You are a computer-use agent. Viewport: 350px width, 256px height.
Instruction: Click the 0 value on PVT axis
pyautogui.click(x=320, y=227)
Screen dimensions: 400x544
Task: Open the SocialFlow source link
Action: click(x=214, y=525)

EXERCISE INSTRUCTIONS -
Convert every line of the records above into a Markdown table with the columns Index and Entry, numbering each line in order and leaving out blank lines.

EXPECTED ANSWER -
| Index | Entry |
|---|---|
| 1 | You are a computer-use agent. Viewport: 350px width, 256px height. |
| 2 | Instruction: Click the 0 value on PVT axis |
| 3 | pyautogui.click(x=320, y=227) |
| 4 | Screen dimensions: 400x544 |
| 5 | Task: Open the SocialFlow source link |
| 6 | Action: click(x=214, y=525) |